# Data rows
================

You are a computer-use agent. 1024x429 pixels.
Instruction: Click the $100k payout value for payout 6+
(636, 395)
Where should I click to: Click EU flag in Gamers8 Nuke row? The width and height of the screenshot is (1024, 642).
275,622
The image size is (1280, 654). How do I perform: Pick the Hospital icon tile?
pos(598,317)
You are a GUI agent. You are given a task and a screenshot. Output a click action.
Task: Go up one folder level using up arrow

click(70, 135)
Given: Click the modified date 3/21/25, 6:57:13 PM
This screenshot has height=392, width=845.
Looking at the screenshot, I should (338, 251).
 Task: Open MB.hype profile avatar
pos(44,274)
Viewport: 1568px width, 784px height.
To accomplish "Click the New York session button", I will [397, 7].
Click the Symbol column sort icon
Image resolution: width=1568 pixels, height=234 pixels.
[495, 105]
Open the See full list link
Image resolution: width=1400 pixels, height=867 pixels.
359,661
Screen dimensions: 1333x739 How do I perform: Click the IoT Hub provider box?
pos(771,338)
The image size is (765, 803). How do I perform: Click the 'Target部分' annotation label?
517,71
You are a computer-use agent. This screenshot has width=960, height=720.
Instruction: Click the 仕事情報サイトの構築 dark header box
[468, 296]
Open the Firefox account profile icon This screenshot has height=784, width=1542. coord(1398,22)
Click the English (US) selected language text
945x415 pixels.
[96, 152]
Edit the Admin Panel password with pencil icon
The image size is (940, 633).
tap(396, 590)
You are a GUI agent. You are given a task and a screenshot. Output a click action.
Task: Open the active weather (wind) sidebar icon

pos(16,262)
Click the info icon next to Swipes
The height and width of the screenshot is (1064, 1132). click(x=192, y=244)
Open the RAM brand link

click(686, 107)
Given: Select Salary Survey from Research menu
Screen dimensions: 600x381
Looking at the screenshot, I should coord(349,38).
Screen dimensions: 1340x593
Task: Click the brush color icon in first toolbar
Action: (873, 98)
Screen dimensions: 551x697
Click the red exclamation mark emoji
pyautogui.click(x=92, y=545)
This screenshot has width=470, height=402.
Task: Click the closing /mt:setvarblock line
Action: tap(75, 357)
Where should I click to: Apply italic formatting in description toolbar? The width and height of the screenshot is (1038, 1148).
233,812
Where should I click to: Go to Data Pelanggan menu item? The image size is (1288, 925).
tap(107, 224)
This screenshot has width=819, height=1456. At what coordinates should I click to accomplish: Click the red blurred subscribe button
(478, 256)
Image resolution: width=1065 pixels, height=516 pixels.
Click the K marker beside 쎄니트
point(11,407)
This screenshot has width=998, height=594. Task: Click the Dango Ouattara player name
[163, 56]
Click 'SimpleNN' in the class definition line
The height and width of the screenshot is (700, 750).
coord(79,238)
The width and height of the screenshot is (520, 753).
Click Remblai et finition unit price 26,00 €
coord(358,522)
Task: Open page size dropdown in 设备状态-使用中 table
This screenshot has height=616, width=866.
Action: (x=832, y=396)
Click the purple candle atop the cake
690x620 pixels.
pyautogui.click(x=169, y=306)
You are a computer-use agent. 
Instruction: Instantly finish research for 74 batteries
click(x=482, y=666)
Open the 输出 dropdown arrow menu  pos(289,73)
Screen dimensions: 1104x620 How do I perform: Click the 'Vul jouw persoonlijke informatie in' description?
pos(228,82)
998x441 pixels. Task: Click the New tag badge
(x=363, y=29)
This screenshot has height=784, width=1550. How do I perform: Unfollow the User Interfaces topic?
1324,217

================

# Instructions to follow
Please reproduce all of the records above with every "Instruction" replaced by "Command", leaving everything else unchanged.

# Answer for the task
You are a computer-use agent. 1024x429 pixels.
Command: Click the $100k payout value for payout 6+
(636, 395)
Where should I click to: Click EU flag in Gamers8 Nuke row? The width and height of the screenshot is (1024, 642).
275,622
The image size is (1280, 654). How do I perform: Pick the Hospital icon tile?
pos(598,317)
You are a GUI agent. You are given a task and a screenshot. Output a click action.
Task: Go up one folder level using up arrow

click(70, 135)
Given: Click the modified date 3/21/25, 6:57:13 PM
This screenshot has height=392, width=845.
Looking at the screenshot, I should (338, 251).
 Task: Open MB.hype profile avatar
pos(44,274)
Viewport: 1568px width, 784px height.
To accomplish "Click the New York session button", I will [397, 7].
Click the Symbol column sort icon
Image resolution: width=1568 pixels, height=234 pixels.
[495, 105]
Open the See full list link
Image resolution: width=1400 pixels, height=867 pixels.
359,661
Screen dimensions: 1333x739 How do I perform: Click the IoT Hub provider box?
pos(771,338)
The image size is (765, 803). How do I perform: Click the 'Target部分' annotation label?
517,71
You are a computer-use agent. This screenshot has width=960, height=720.
Command: Click the 仕事情報サイトの構築 dark header box
[468, 296]
Open the Firefox account profile icon This screenshot has height=784, width=1542. coord(1398,22)
Click the English (US) selected language text
945x415 pixels.
[96, 152]
Edit the Admin Panel password with pencil icon
The image size is (940, 633).
tap(396, 590)
You are a GUI agent. You are given a task and a screenshot. Output a click action.
Task: Open the active weather (wind) sidebar icon

pos(16,262)
Click the info icon next to Swipes
The height and width of the screenshot is (1064, 1132). click(x=192, y=244)
Open the RAM brand link

click(686, 107)
Given: Select Salary Survey from Research menu
Screen dimensions: 600x381
Looking at the screenshot, I should coord(349,38).
Screen dimensions: 1340x593
Task: Click the brush color icon in first toolbar
Action: (873, 98)
Screen dimensions: 551x697
Click the red exclamation mark emoji
pyautogui.click(x=92, y=545)
This screenshot has width=470, height=402.
Task: Click the closing /mt:setvarblock line
Action: tap(75, 357)
Where should I click to: Apply italic formatting in description toolbar? The width and height of the screenshot is (1038, 1148).
233,812
Where should I click to: Go to Data Pelanggan menu item? The image size is (1288, 925).
tap(107, 224)
This screenshot has width=819, height=1456. At what coordinates should I click to accomplish: Click the red blurred subscribe button
(478, 256)
Image resolution: width=1065 pixels, height=516 pixels.
Click the K marker beside 쎄니트
point(11,407)
This screenshot has width=998, height=594. Task: Click the Dango Ouattara player name
[163, 56]
Click 'SimpleNN' in the class definition line
The height and width of the screenshot is (700, 750).
coord(79,238)
The width and height of the screenshot is (520, 753).
Click Remblai et finition unit price 26,00 €
coord(358,522)
Task: Open page size dropdown in 设备状态-使用中 table
This screenshot has height=616, width=866.
Action: (x=832, y=396)
Click the purple candle atop the cake
690x620 pixels.
pyautogui.click(x=169, y=306)
You are a computer-use agent. 
Command: Instantly finish research for 74 batteries
click(x=482, y=666)
Open the 输出 dropdown arrow menu  pos(289,73)
Screen dimensions: 1104x620 How do I perform: Click the 'Vul jouw persoonlijke informatie in' description?
pos(228,82)
998x441 pixels. Task: Click the New tag badge
(x=363, y=29)
This screenshot has height=784, width=1550. How do I perform: Unfollow the User Interfaces topic?
1324,217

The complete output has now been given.